Performance & Optimization
Observability
- Three signals: logs (events), metrics (aggregates over time), traces (request paths across services)
- OpenTelemetry is the vendor-neutral standard — instrument once, export anywhere
- Java auto-instrumentation: the OTel Java agent wires HTTP/JDBC/gRPC spans with zero code
- Metrics via Micrometer (Spring's default) → Prometheus/OTLP; alert on symptoms (SLOs), not causes
- Correlate: trace-id in every log line joins the three signals
- JVM-specifics: export GC pause time, heap after-GC, thread states, JFR streams
OCNJ's cloud-native premise: with dozens of service instances appearing and disappearing, attaching a profiler to "the slow box" is over — telemetry must be always on, centrally aggregated, and correlated. A request's story: the trace shows which hop spent the time; that span's attributes and the correlated logs say why; metrics say whether it's one request or all of them. Design dashboards around questions ("why is p99 up?"), not around data you happen to have.

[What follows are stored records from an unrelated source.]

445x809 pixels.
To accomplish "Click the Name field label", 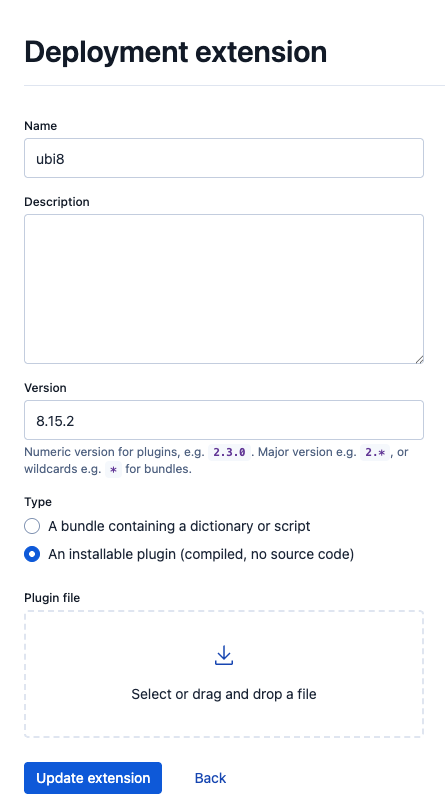I will pos(41,126).
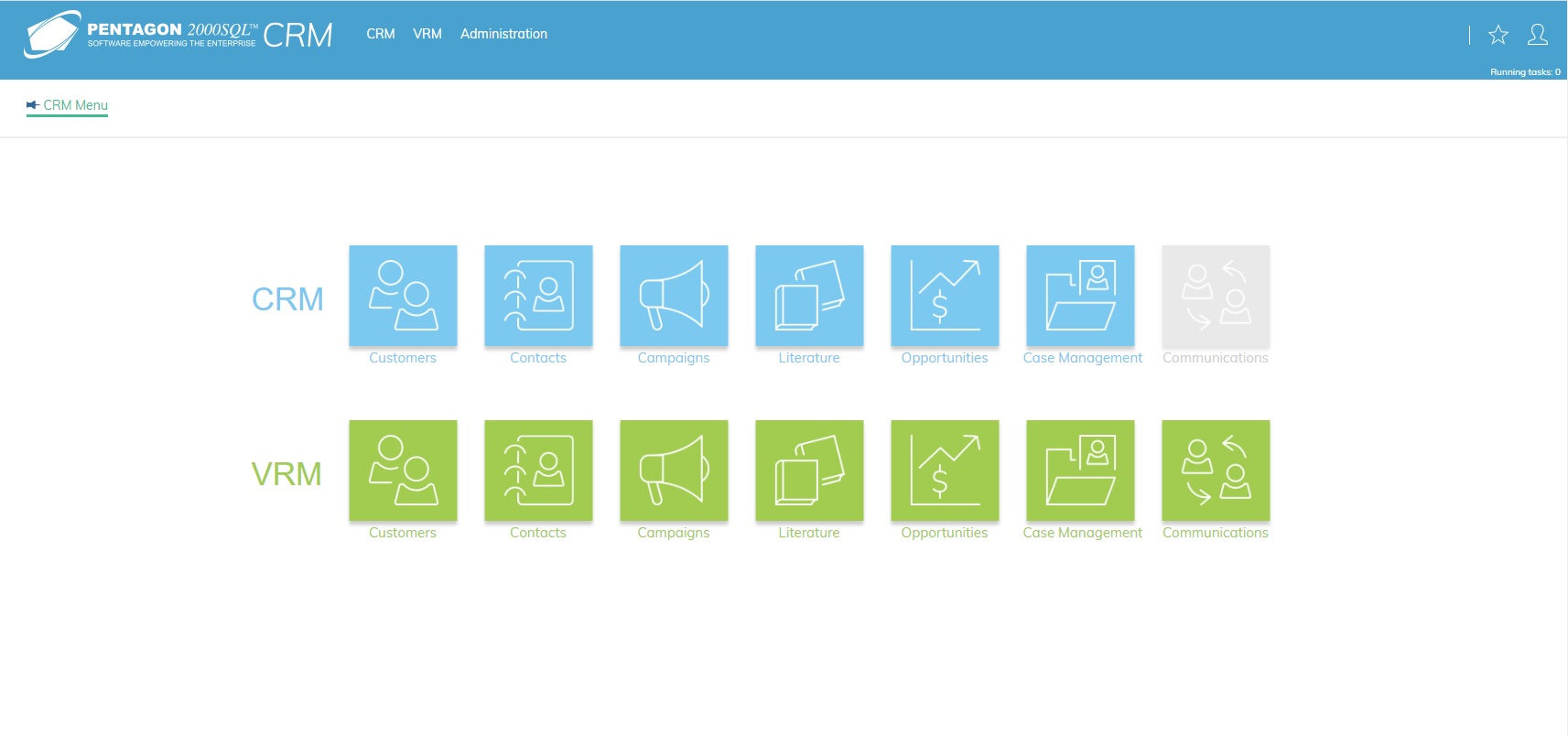
Task: Open the user profile icon
Action: [x=1538, y=35]
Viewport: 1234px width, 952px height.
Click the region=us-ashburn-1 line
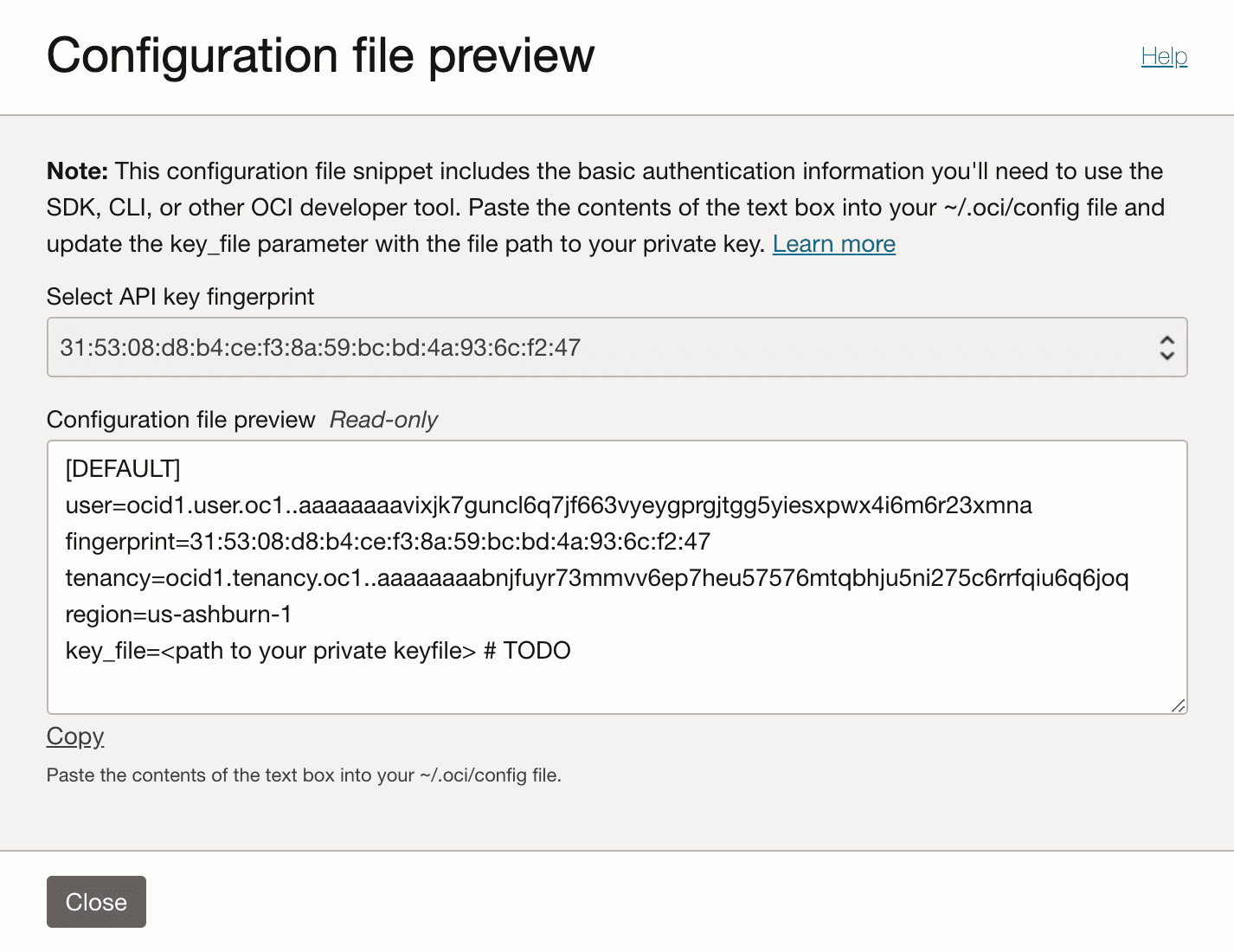pos(179,614)
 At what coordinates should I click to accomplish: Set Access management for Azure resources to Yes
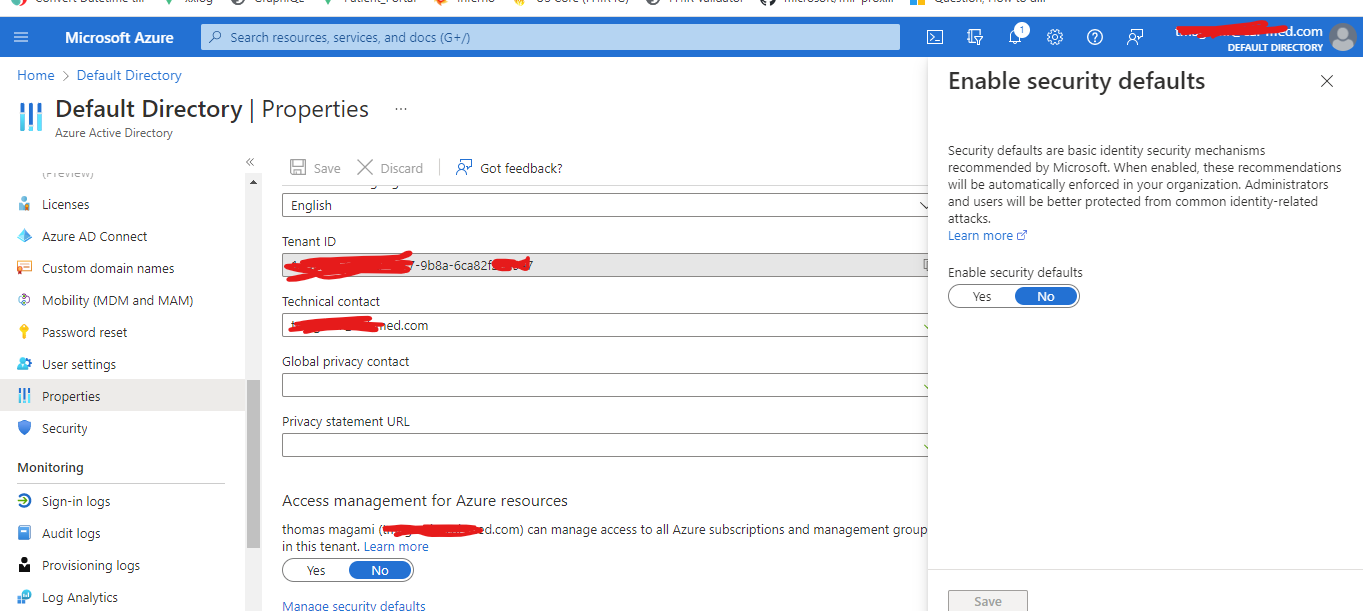pos(316,569)
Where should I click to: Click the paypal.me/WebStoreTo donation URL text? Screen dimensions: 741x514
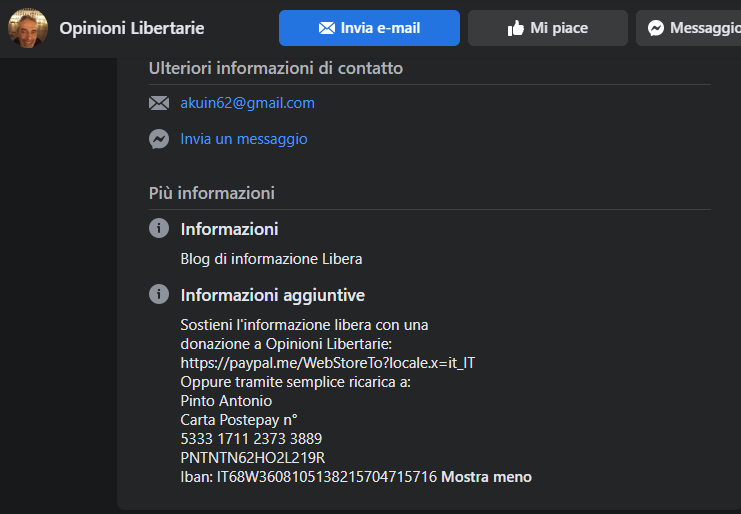pos(328,363)
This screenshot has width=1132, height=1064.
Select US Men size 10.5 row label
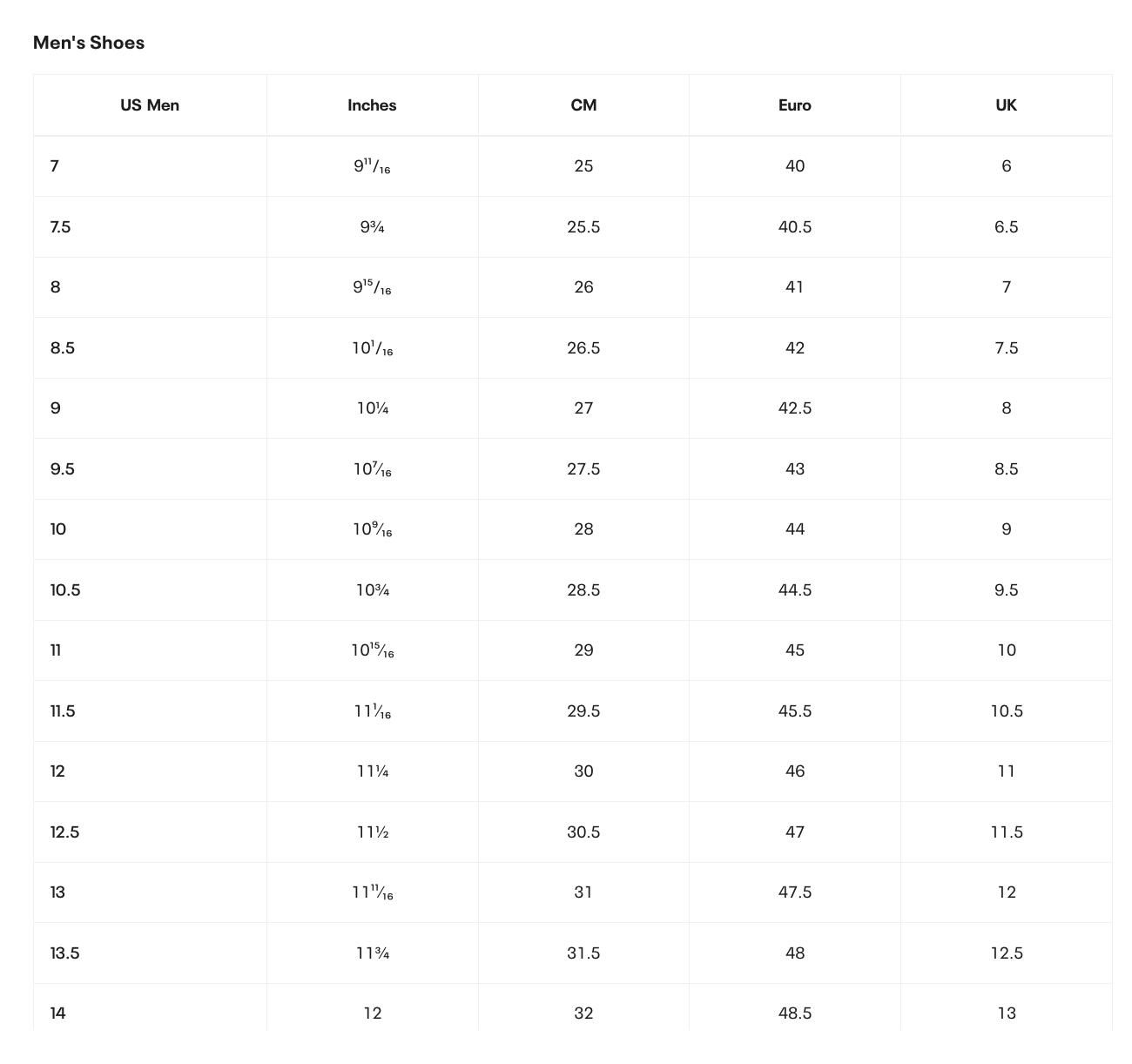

# Zero-code start: the agent instruments common libraries automatically
$ java -javaagent:opentelemetry-javaagent.jar \
-Dotel.service.name=orders \
-Dotel.exporter.otlp.endpoint=http://collector:4317 \
-jar orders.jar
// Custom spans where business logic needs visibility:
Span span = tracer.spanBuilder("price.calculate").startSpan();
try (Scope s = span.makeCurrent()) {
return engine.price(order);
} finally {
span.end();
}JVM signals worth exporting (OCNJ ch. 10–11): GC pause totals and max (the latency suspect #1 — Gc Tuning Logging), heap-after-GC (the leak trend), allocation rate, thread counts by state (a BLOCKED pile-up is a lock story), and JFR event streams (JFR Streaming, Java 14+, feeds live JVM internals to your pipeline). Correlating a p99 spike with a GC pause — or proving the absence of that correlation — is the single most common observability win in Java services.